L’adattamento è uno delle principali strategie ambientali per fronteggiare il cambiamento climatico. Difatti ogni tecnica di adattamento permette di controllare, moderare o evitare i danni che ne conseguono. Tuttavia, vi è ancora una certa incertezza sul suo ruolo nelle pratiche ambientali e sulla sua efficacia nel limitare i danni del riscaldamento globale su persone, società ed economie.
Un nuovo studio di CMCC@Ca’Foscari, partnership strategica tra la Fondazione CMCC e l’Università Ca’ Foscari Venezia, pubblicato su Mitigation and Adaptation Strategies for Global Change, mostra come un mercato globale libero, nel quale forza lavoro e capitale possano riposizionarsi in diverse regioni, potrebbe costituire un’utile opzione per l’adattamento delle economie globali ai cambiamenti climatici.
I cambiamenti climatici
Questa deduzione trova valenza scientifica nelle simulazioni basate su un modello di Equilibrio Economico Generale sviluppato dal CMCC. La ricerca parte da un modello e un database del consorzio GTAP. Questo modello prende in esame diversi scenari socio-economici, caratterizzati da diverse forme di apertura all’economia internazionale e di mobilità internazionale del lavoro e del capitale, e analizza come questi scenari si evolvano in conseguenza di alcuni impatti dei cambiamenti climatici.
L’impatto di questi nuovi equilibri incide fortemente sul rendimento dell’agricoltura, dell’innalzamento del livello del mare e l’impatto sulla produttività del lavoro. Le simulazioni mostrano che un mercato globale, in cui sia il lavoro che il capitale possono ricollocarsi liberamente in diverse aree del mondo, può contribuire a ridurre i danni causati dai cambiamenti climatici attraverso alcuni meccanismi di adattamento autonomo (o market-driven).
L’aumento delle temperature globali
I cambiamenti climatici non gravano su tutte le aree del globo con la stessa intensità e in modo uniforme. Le regioni tropicali e subtropicali, e le regioni del Sud del mondo in generale, sono quelle più colpite dai cambiamenti climatici. Questo comporta, ad esempio, che le regioni del Nord possano produrre beni a un prezzo inferiore, e sono quindi richieste a livello globale. A una maggiore domanda di beni segue quindi un maggiore fabbisogno di lavoro e un maggiore flusso di capitali.
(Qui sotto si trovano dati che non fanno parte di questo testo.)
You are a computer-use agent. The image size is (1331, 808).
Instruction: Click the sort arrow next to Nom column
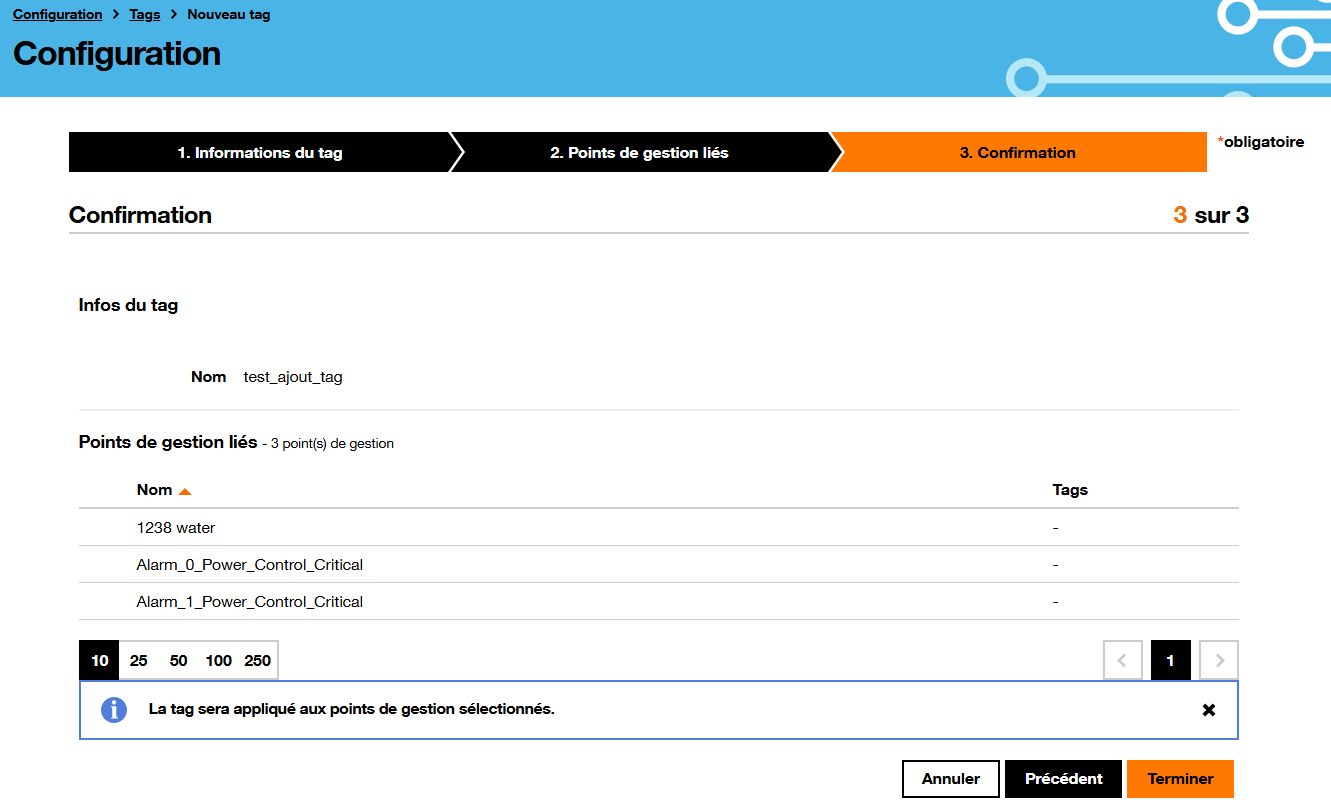(187, 489)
Questi meccanismi del mercato consentono quindi agli agenti economici, come ad esempio i lavoratori, di spostarsi autonomamente nelle regioni meno colpite dai cambiamenti climatici, ovvero le regioni del Nord del mondo. I risultati dello studio mostrano chiaramente che ciò potrebbe efficacemente contribuire a una sostanziale riduzione dei danni a livello mondiale, fino al 70% rispetto a uno scenario di impatto climatico intermedio. In questo scenario, l’aumento della temperatura globale alla fine del secolo è vicino ai 3°C rispetto ai livelli pre-industriali.
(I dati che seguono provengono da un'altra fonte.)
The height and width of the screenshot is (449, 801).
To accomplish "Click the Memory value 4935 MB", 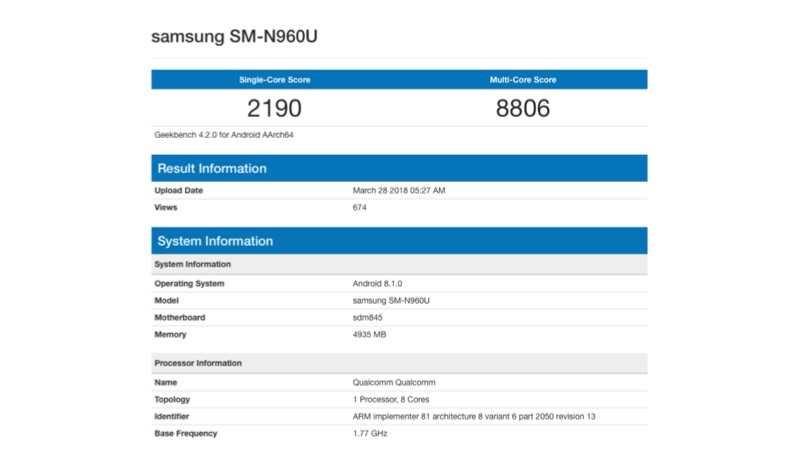I will click(x=370, y=335).
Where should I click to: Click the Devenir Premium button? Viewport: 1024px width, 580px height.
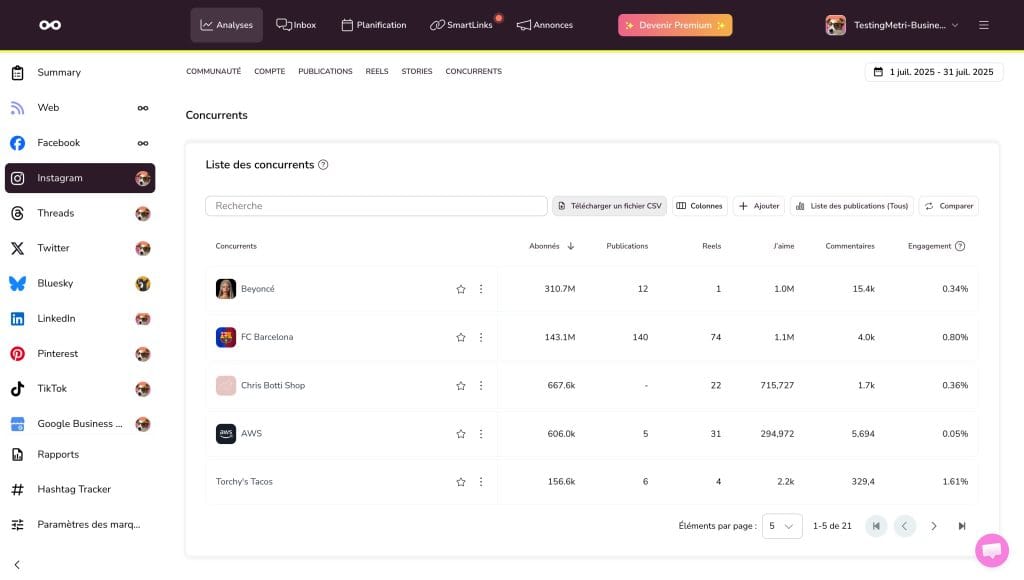[x=675, y=25]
Gli strumenti di adattamento
“Questo meccanismo autonomo permette una riduzione sostanziale del danno complessivo a livello mondiale”, afferma Gabriele Standardi della Fondazione CMCC e dell’Università Ca’ Foscari Venezia, autore del paper. “In un mercato globale con libertà di movimento per lavoro e capitale, più lavoro e capitale saranno utilizzati nelle aree più produttive e meno lavoro e capitale in quelle meno produttive. Questo però crea anche una polarizzazione tra regioni produttive e non produttive, cioè un’amplificazione delle disuguaglianze economiche tra il Nord, dove si concentrano le attività economiche, e il Sud del mondo, che resta indietro, con meno attività economiche, meno lavoro e meno capitale”.
Le implicazioni più rilevanti di questi risultati esercitano un peso notevole anche nella sfera politica. Un mercato globale libero si rivela un valido strumento di adattamento a un nuovo clima, ma allo stesso tempo sono sempre necessarie adeguate politiche di sviluppo per ridurre le disparità tra Nord e Sud.
Le politiche di sviluppo per i cambiamenti climatici
“Bisogna anche sottolineare che l’adattamento guidato dal mercato non può in alcun modo sostituire le politiche di mitigazione e le altre politiche di sviluppo necessarie nelle aree più vulnerabili del pianeta”, aggiunge Standardi. “Tuttavia, la promozione di un solido quadro legale per la mobilità internazionale dei fattori di produzione, con particolare riferimento al lavoro, dovrebbe essere tenuta in considerazione nell’ambito dei negoziati sui cambiamenti climatici, come utile forma di adattamento“.